═══ Extracted records

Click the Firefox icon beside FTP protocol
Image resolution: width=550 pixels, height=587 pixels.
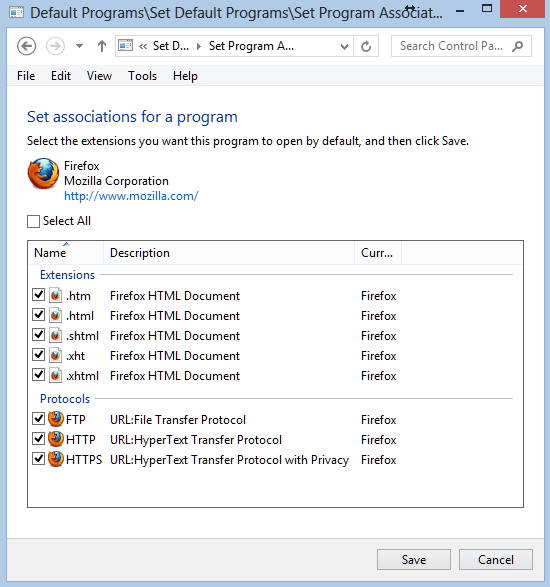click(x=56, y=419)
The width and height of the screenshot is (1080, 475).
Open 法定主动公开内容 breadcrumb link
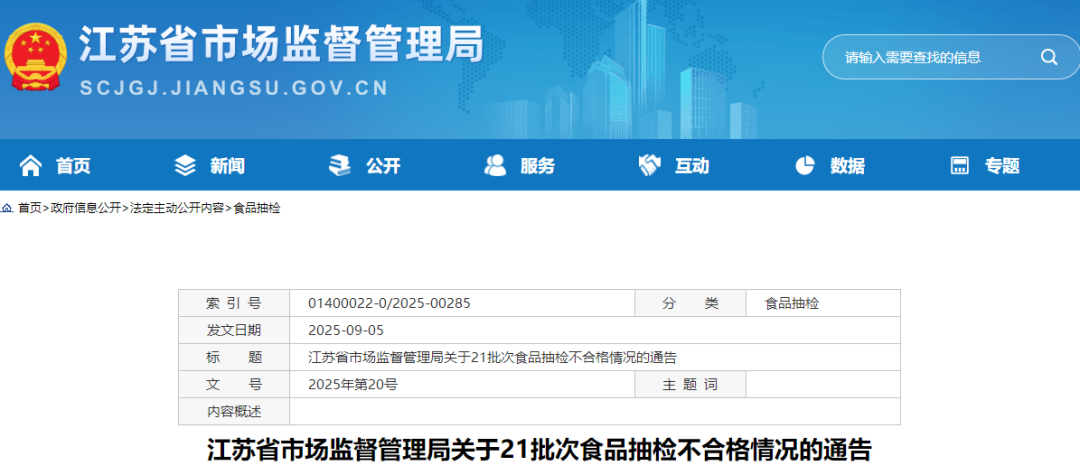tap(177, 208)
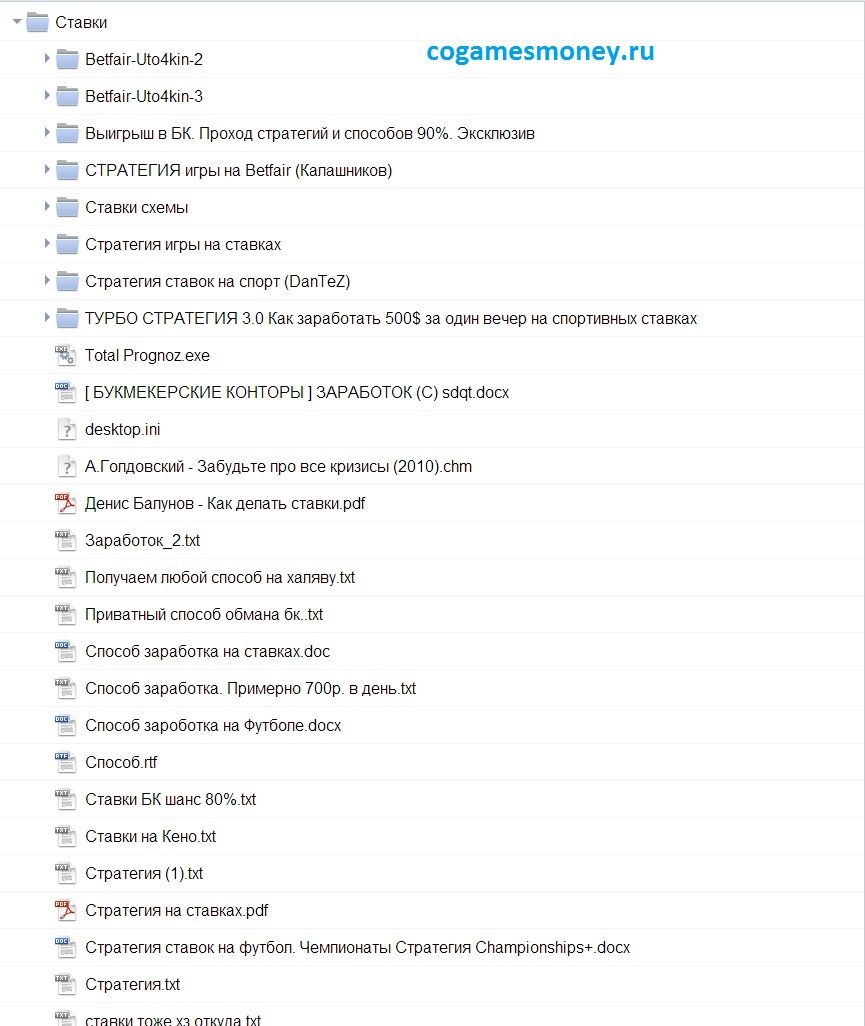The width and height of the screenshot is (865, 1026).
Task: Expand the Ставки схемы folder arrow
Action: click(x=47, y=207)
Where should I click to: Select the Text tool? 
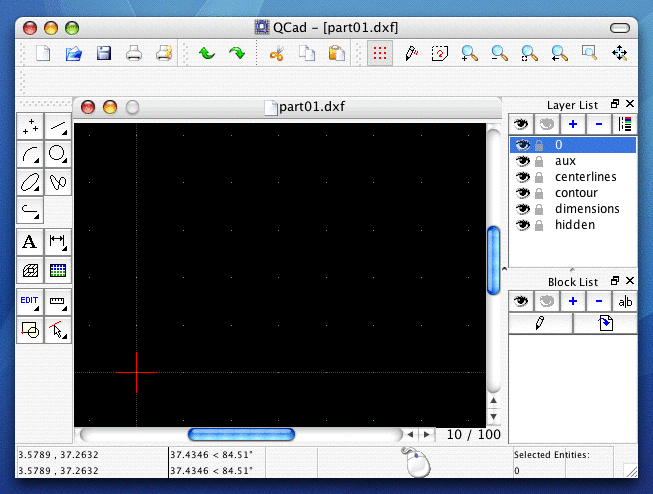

══════

Every line above should be copied exactly; do not carry over the pictures.

Click the Firefox icon beside FTP protocol
Image resolution: width=550 pixels, height=587 pixels.
click(x=56, y=419)
The width and height of the screenshot is (1080, 475).
Open 法定主动公开内容 breadcrumb link
tap(177, 208)
The width and height of the screenshot is (865, 1026).
Task: Expand the Ставки схемы folder arrow
Action: click(x=47, y=207)
Where should I click to: Select the Text tool? 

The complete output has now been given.